What Helps With PTSD
The treatments with real evidence behind them, the medication realities nobody explains clearly, and the honest gaps in what's known. Not a substitute for professional care — a clear map of what exists.First-line treatments
These are the approaches with the strongest evidence behind them for PTSD specifically. All of them work with a trained therapist — none are self-help substitutes, though several have well-evidenced self-guided companion resources.
Helps identify and shift the "stuck points" trauma creates in how you see yourself, others, and the world — beliefs like "it was my fault" or "nowhere is safe." A meta-analysis of 11 trials (over 1,100 people) found strong, lasting symptom improvement over roughly 8–12 weeks.
Structured, gradual, therapist-guided return to trauma memories and avoided situations, so the nervous system can learn the danger has passed. One of the most extensively studied PTSD treatments. Worth knowing: people with high anger going in are more likely to drop out — that's a reason to expect it to be hard, not a reason it won't work.
Recalling traumatic material while following a therapist-guided bilateral stimulus (usually eye movements). Well-evidenced for PTSD outcomes. Honest caveat: nobody fully agrees on why it works — the leading theory is that it taxes working memory during recall, which changes how the memory gets stored — but that mechanism is still genuinely debated, not settled fact.
Building a coherent life narrative that places traumatic events in context, rather than as isolated, unprocessed fragments. Developed originally for survivors of repeated or prolonged trauma (war, displacement); good evidence in those populations specifically.
Medication
Medication is a legitimate, evidence-backed part of PTSD treatment for many people — usually alongside therapy, not instead of it. A few things about it are rarely explained clearly, and they're worth knowing before you start rather than discovering them mid-way through.
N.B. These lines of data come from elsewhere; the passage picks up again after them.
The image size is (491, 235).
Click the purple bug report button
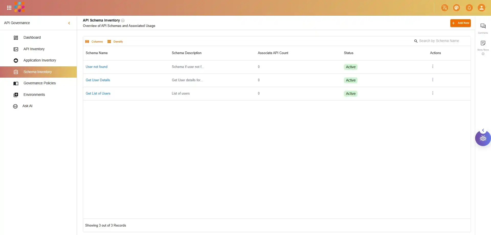[x=483, y=138]
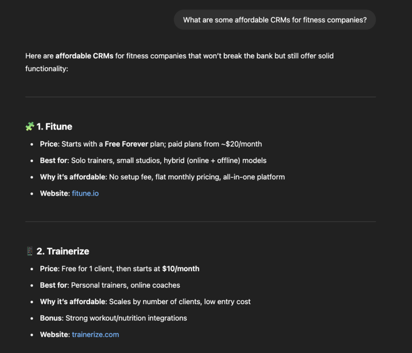Click Trainerize's 'Why it's affordable' bullet
Image resolution: width=412 pixels, height=353 pixels.
coord(145,301)
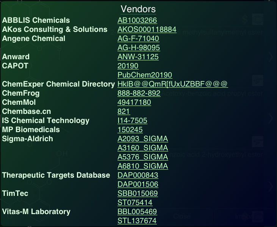Open the ANW-31125 Anward link
This screenshot has width=277, height=227.
click(138, 57)
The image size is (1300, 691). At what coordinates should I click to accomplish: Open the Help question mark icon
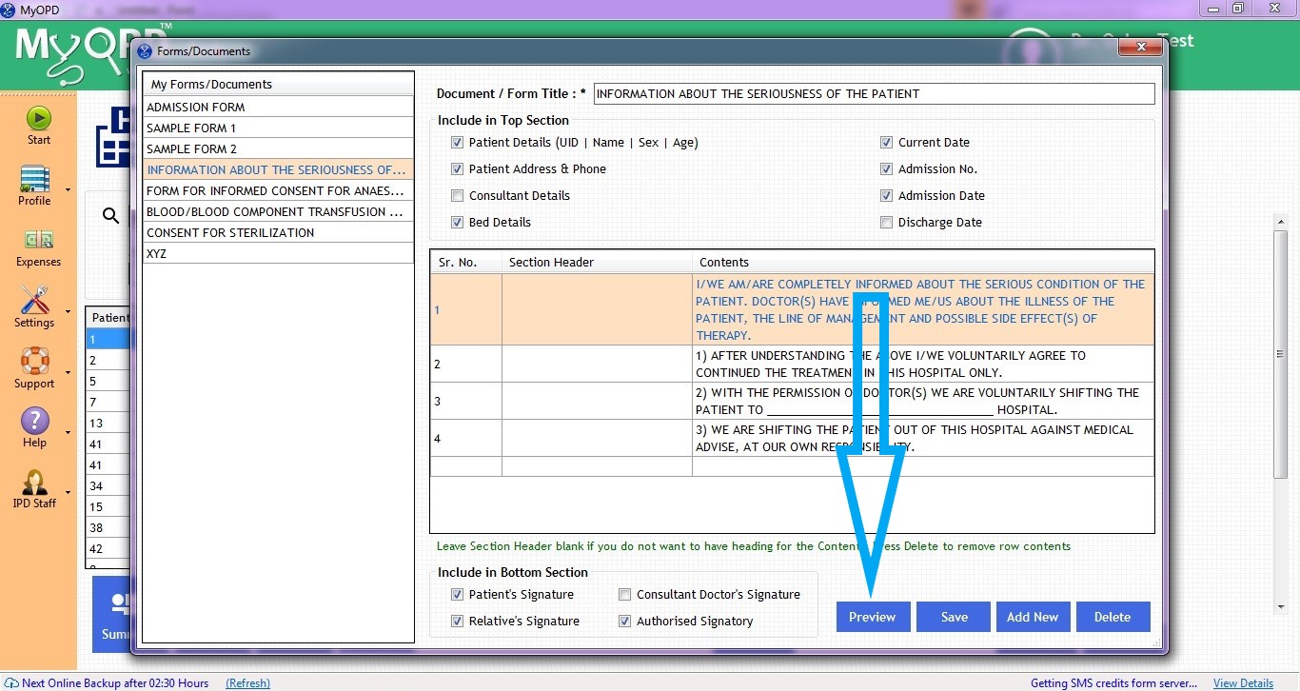(x=34, y=421)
The first two weeks of most antidepressants (commonly used for PTSD alongside trauma-focused therapy) bring side effects with little to no mood benefit yet. Full effect typically takes six to twelve weeks. This is the window where most people conclude it isn't working and stop — often just before it would have.
Stopping antidepressants, especially abruptly, produces discontinuation symptoms in 20–40% of people — electric-shock sensations, dizziness, flu-like symptoms, irritability, usually within two to four days. It's frequently mistaken for the original condition returning. It isn't the same thing, and it's worth telling a prescriber about either way.
A flattened, distant feeling — caring less about things that used to matter — affects a meaningful proportion of people on SSRIs. It's a side effect worth naming to a prescriber, not something to assume you just have to live with.
Sleep-specific treatments (often overlooked)
Sleep disruption in PTSD isn't a side issue — it's structural, and it has its own dedicated, evidence-backed treatments that most people have never heard of.
Strongly recommended by sleep medicine bodies; typically 4–8 sessions; outperforms medication for long-term outcomes; works even alongside PTSD and depression. One trial found 41% achieved full insomnia remission versus 0% on a waiting list.
Rewrites the ending of a recurring nightmare while awake, then rehearses the new version. Reduces nightmare frequency and improves sleep quality; deliverable in a handful of sessions.
Prazosin looked promising for PTSD nightmares in early trials and was widely adopted — then failed in the largest, best-designed trial built to test it (304 veterans, 13 VA centres). Current guidance has downgraded it. It's a useful, honest example of the evidence changing as better studies arrive, rather than a treatment to rule out entirely on an individual basis — that's a conversation for a prescriber.
What doesn't help
A meta-analysis of over 10,000 participants found no evidence that venting anger reduces it — and some evidence it makes things worse. Talking about what happened, with structure and a therapist, is different from repeatedly reliving anger without direction.
Understandable, and the thing PTSD pushes you toward automatically — but avoidance is also the mechanism that keeps the world shrinking. It isn't a moral failing to avoid triggers; it's also not a long-term strategy that resolves anything on its own.
Most mental health apps show only small effects, and typical use is brief — one widely used PTSD app had a median of two visits and four minutes total engagement per user. Structured, clinician-guided tools with real follow-through outperform passive app use by a wide margin.
What actually helps day to day
Genuinely evidence-backed, not a soft add-on — associated with better outcomes and reduced distress across trauma-exposed populations, including specifically first responders. Not the same as letting yourself off the hook; more like noticing when you're being harsher on yourself than you'd ever be on someone else in your position.
Between therapy sessions — or before you're ready for therapy at all — having somewhere private to say the unfiltered version of what you're carrying has genuine value. It isn't a replacement for treatment, but it isn't nothing either.
What the evidence doesn't know yet
Most PTSD research comes from Western, English-speaking, often military or veteran populations. Civilian PTSD, non-Western cultural contexts, and long-term outcomes after treatment ends are all comparatively under-studied. If your situation doesn't look like the research base, that's a real gap in the evidence — not a sign that what you're experiencing is unusual or wrong.